═══ Data shown ═══

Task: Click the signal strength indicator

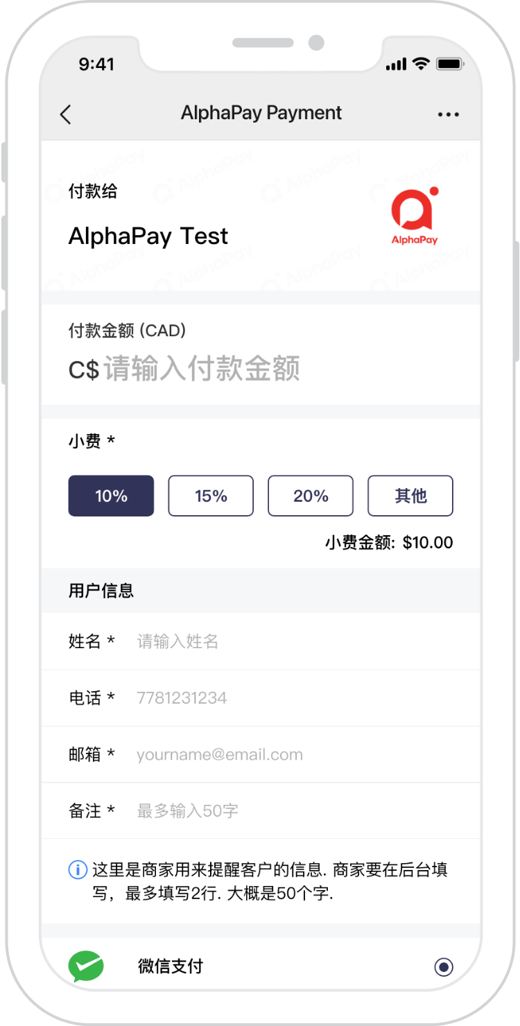Action: coord(397,62)
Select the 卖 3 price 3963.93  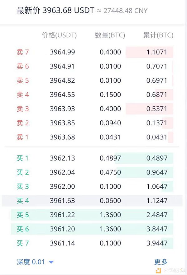pos(62,109)
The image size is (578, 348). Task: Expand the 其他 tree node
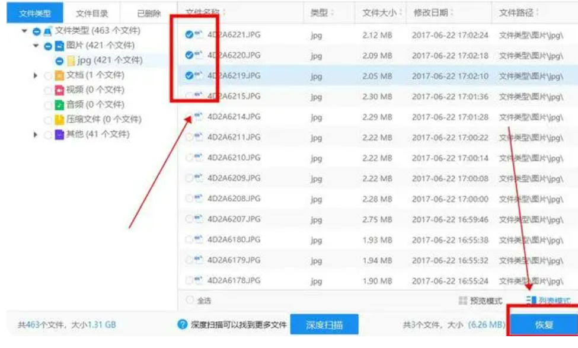(36, 135)
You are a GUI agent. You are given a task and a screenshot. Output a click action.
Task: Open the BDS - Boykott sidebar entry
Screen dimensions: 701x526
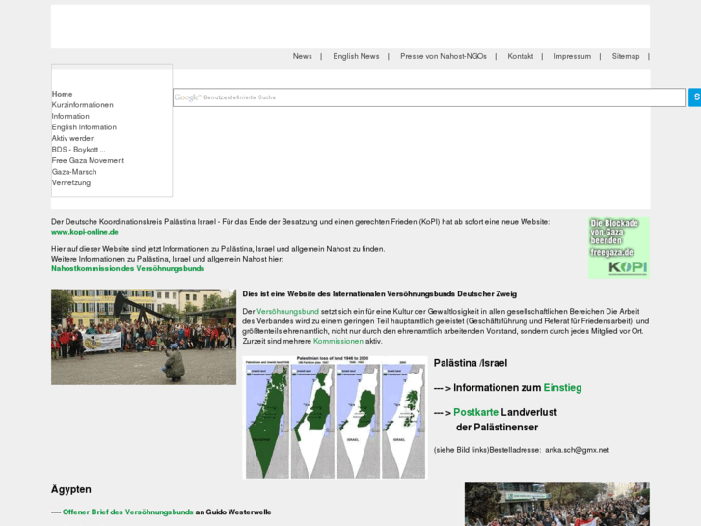point(78,150)
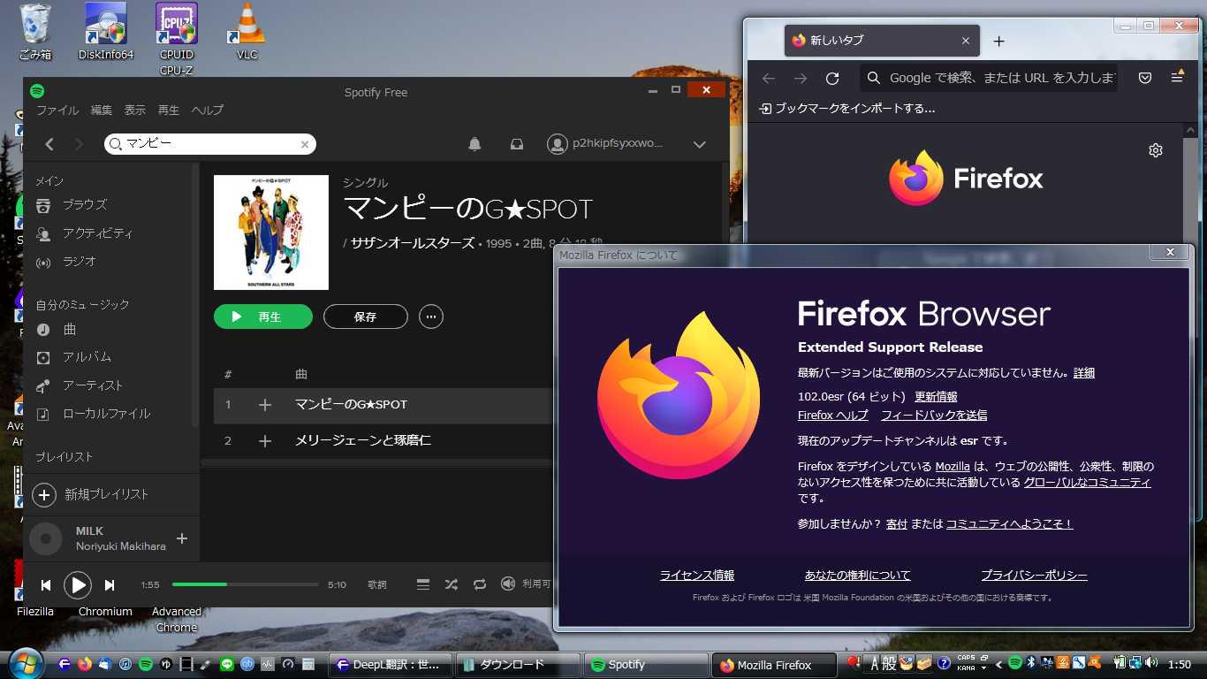Open Firefox application menu hamburger

[x=1177, y=78]
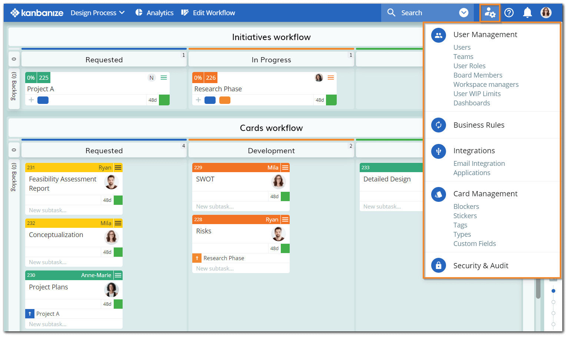Open the Users settings page
Viewport: 569px width, 338px height.
tap(462, 47)
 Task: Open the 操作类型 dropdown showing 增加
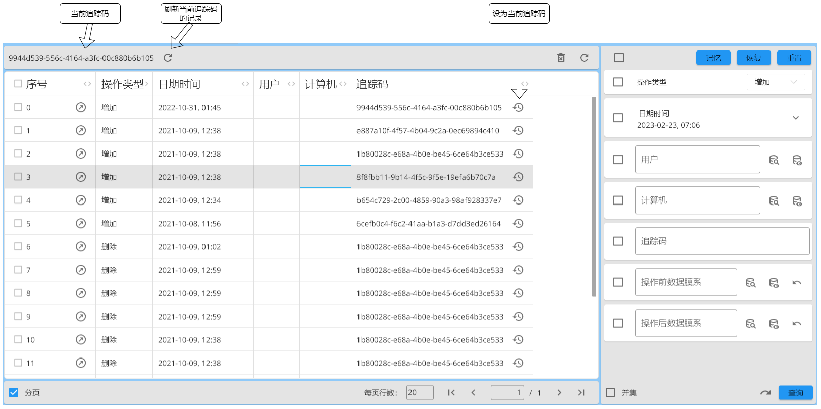click(x=776, y=82)
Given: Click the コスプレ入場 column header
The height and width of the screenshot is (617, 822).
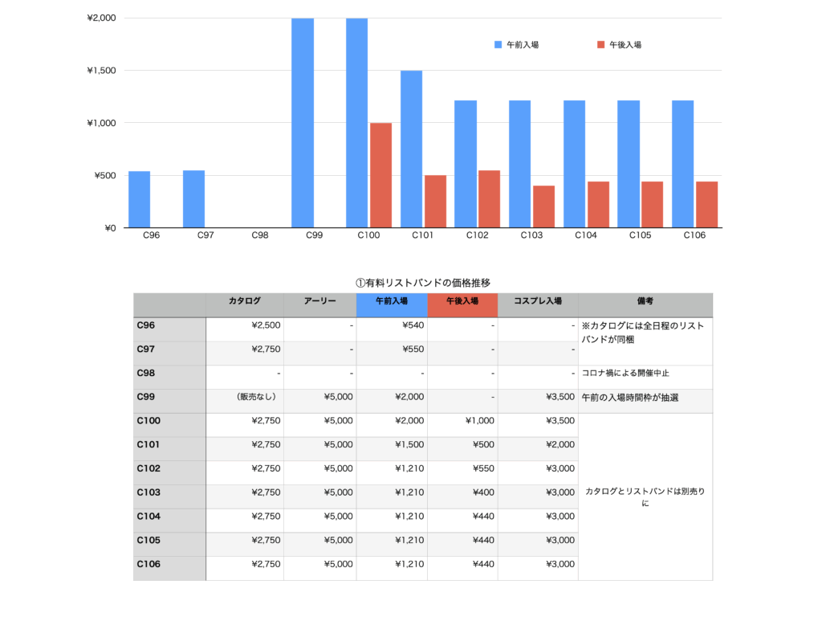Looking at the screenshot, I should point(537,301).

═══

### Exercise instructions
Output, exactly and without pictures, the lines above that run from the one containing "The height and" through the last line of the entries, inclusive.

### Answer to the exercise
The height and width of the screenshot is (617, 822).
Looking at the screenshot, I should point(537,301).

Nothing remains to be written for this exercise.